_Página_:
---

Como peregrinos, como Igreja peregrina, estamos a caminho do Reino de Deus, a caminho para aquela meta que Deus nos prometeu e, que está para além deste mundo. Por isso, olhamos em busca do Novo Céu e da Nova Terra (Ap 21), peregrinando “longe do Senhor” (2 Cor 5,6), procurando a cidade futura e perene (cf Heb 13,14) [4]. É muito claro, para mim, que isto não nos chega à alma fácilmente, porque estamos bem enraizados no nosso mundo, visto que, como seres humanos, fazemos parte dele. Por conseguinte, também interiorizámos a face visível da Igreja, a Sua clara estrutura hierárquica e a sólida fortaleza fundada sobre a rocha inamovível de Pedro; identificámo-no com esta face visível da Igreja e firmámo-nos nela. E, agora, o Concílio realça que não somos o Reino de Deus e que, tão pouco, somos uma sólida fortaleza mas, que estamos a caminho, peregrinando para uma meta que está à nossa frente; e que, ao ouvirmo-nos uns aos outros e, ao ouvirmos Deus ao mesmo tempo, ser-nos-á mostrado o caminho sempre novo para a supracitada meta.

---

_Dados recolhidos_:
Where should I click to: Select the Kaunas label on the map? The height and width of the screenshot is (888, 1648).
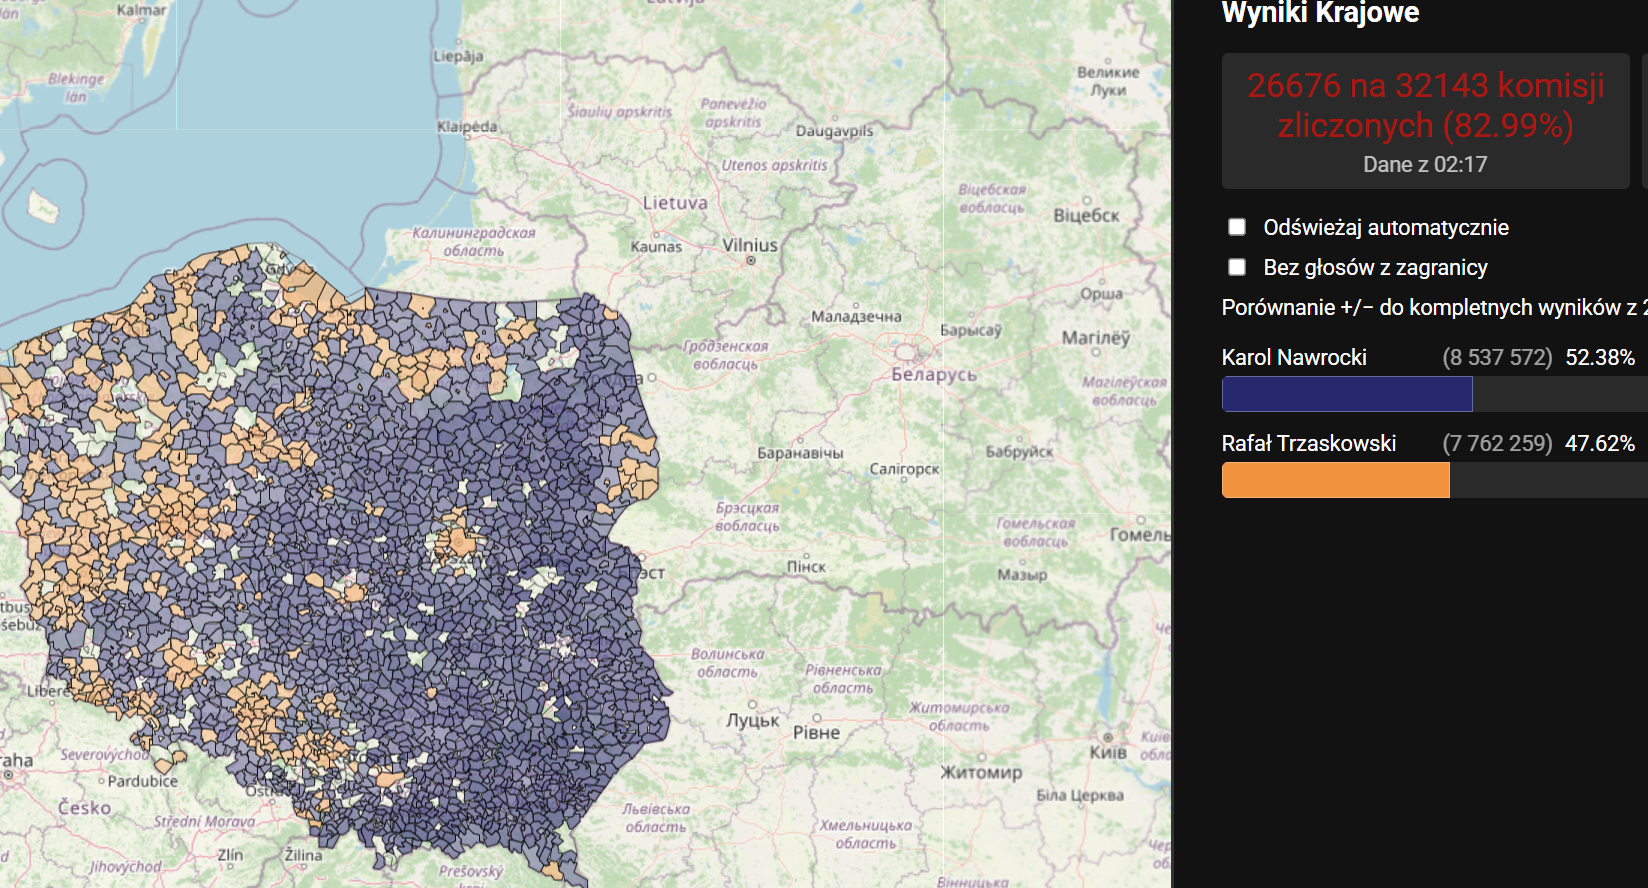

---

_O pedido_:
Enumere todas as referências bíblicas que aparecem entre parênteses na página sobre a Igreja peregrina.

_Resposta final_:
- Ap 21
- 2 Cor 5,6
- Heb 13,14